[GIVEN TEXT]:
'''

Every human ruler, every human manager comes to office with wonderful plans for improvement in the domain of his rule. Just consider the political candidates for the presidency vying for our support: on one side we have candidates who spins dreams of utopian living in which everyone has enough by taxing the rich into poverty, and on the other we hear politicians who tell us that we can have so much economic growth that we can have enough for everyone, pay off all our government debt and live happily ever after. And both sides paint the other as agents of the devil. And both sides know that their visions will be dead on arrival in Washington. Did King David come to a similar realization toward the end of his forty years of rule? Did he foresee the ultimate misery and disaster that would befall his kingdom? Perhaps that’s the meaning of his psalms that tell us not to trust in princes.

The real solution to human problems is believing in and living the Gospel of Jesus. It is our task to bring everyone to that understanding. We live in such a way as to attract others to know the joy of the Gospel. The Holy Father has been speaking of peace, and now he gives us four principles by which we should understand our mission of peace. The first is that time is more important than space:

‘A constant tension exists between fullness and limitation. Fullness evokes the desire for complete possession, while limitation is a wall set before us. Broadly speaking, “time” has to do with fullness as an expression of the horizon which constantly opens before us, while each individual moment has to do with limitation as an expression of enclosure. People live poised between each individual moment and the greater, brighter horizon of the utopian future as the final cause which draws us to itself. Here we see a first principle for progress in building a people: time is greater than space.

'''

[WORK INSTRUCTION A]: List every personal name and place name that appears in the passage on rulers and the Gospel.
[WORK INSTRUCTION B]: Using the passage on rulers and the Gospel, decide whether each statement agrees with it: (i) King David ruled for forty years. (ii) The Holy Father gives three principles for understanding the mission of peace. (iii) Limitation is described as a wall set before us. Answer yes or no for each and quote the words that settle it.
[WORK INSTRUCTION C]: Transcribe the part of the passage on rulers and the Gospel that begins at the words "Every human ruler, every" and stops after "trust in princes.".
Work from the text above alone, without outside knowledge.

[GIVEN ENTRIES]:
'''

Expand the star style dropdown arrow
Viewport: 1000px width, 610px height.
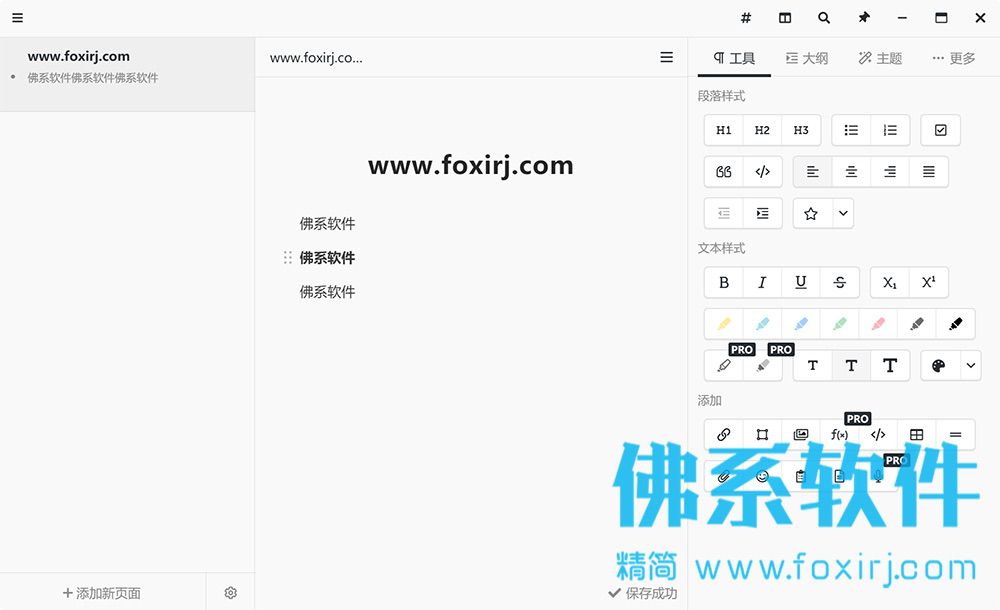843,213
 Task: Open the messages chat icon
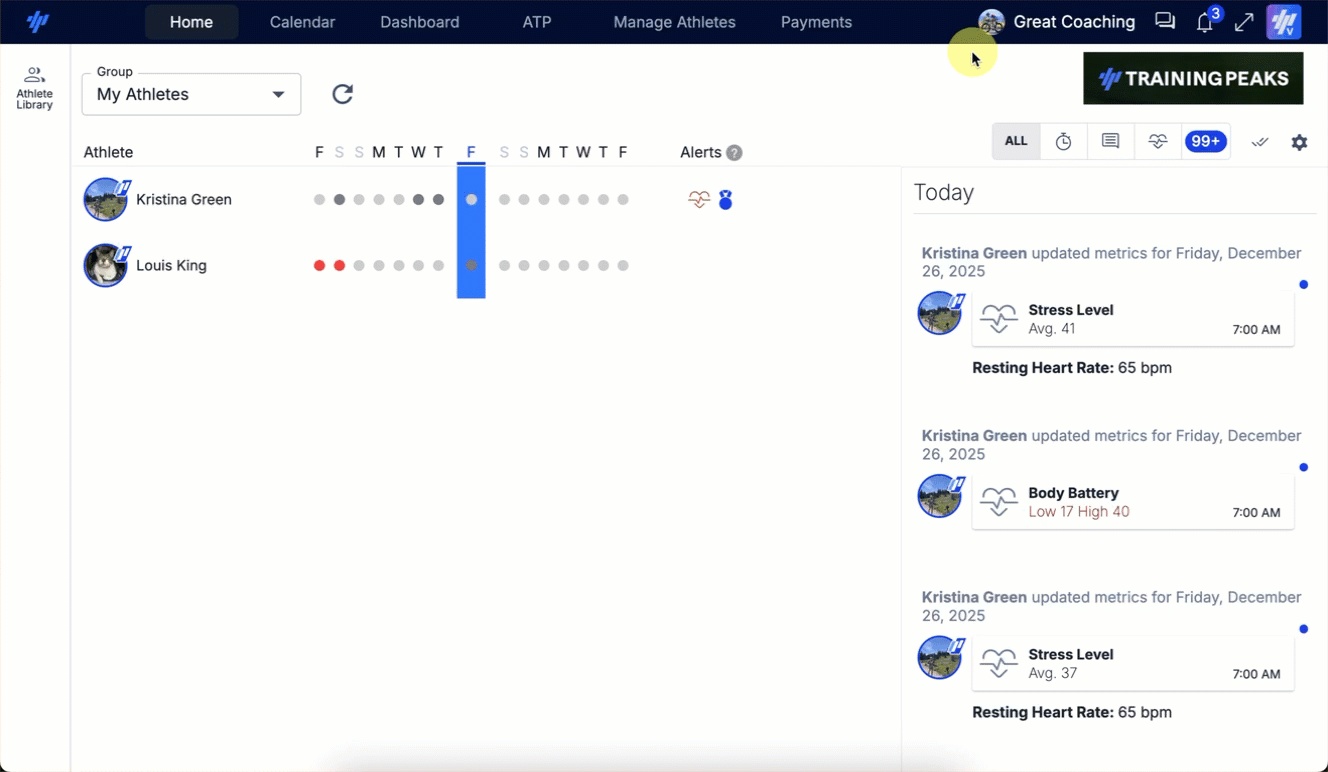[x=1165, y=22]
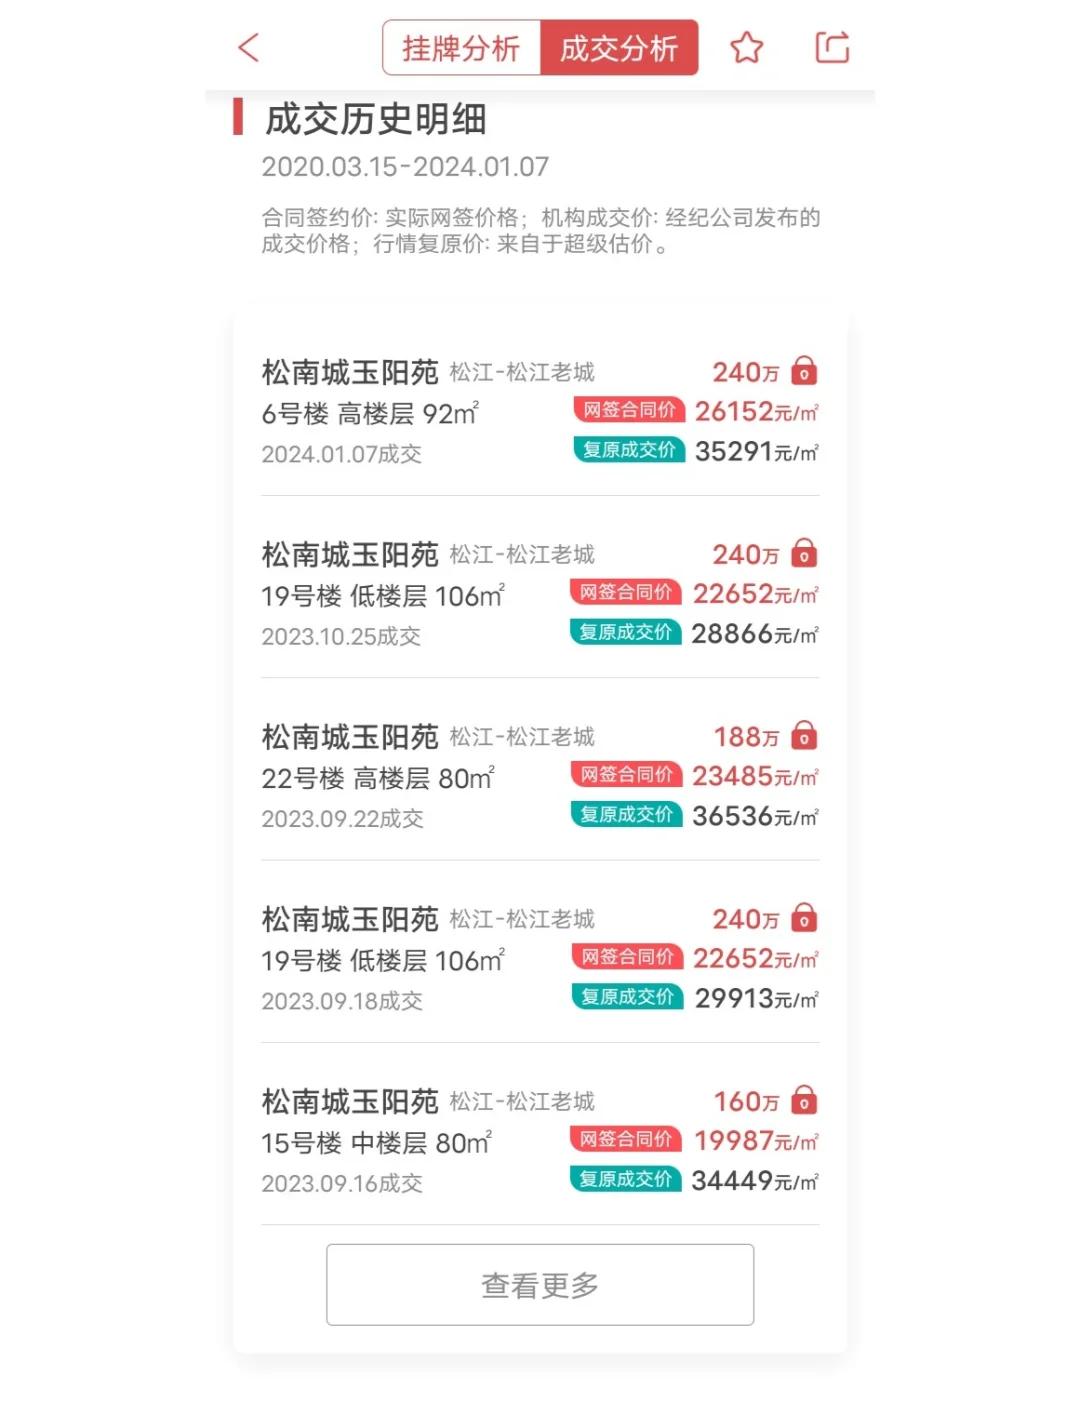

'''

[RESPONSE AREA A]: King David, Washington, Jesus

[RESPONSE AREA B]:
(i) Yes: "toward the end of his forty years of rule"
(ii) No: "now he gives us four principles by which we should understand our mission of peace"
(iii) Yes: "limitation is a wall set before us"

[RESPONSE AREA C]:
Every human ruler, every human manager comes to office with wonderful plans for improvement in the domain of his rule. Just consider the political candidates for the presidency vying for our support: on one side we have candidates who spins dreams of utopian living in which everyone has enough by taxing the rich into poverty, and on the other we hear politicians who tell us that we can have so much economic growth that we can have enough for everyone, pay off all our government debt and live happily ever after. And both sides paint the other as agents of the devil. And both sides know that their visions will be dead on arrival in Washington. Did King David come to a similar realization toward the end of his forty years of rule? Did he foresee the ultimate misery and disaster that would befall his kingdom? Perhaps that’s the meaning of his psalms that tell us not to trust in princes.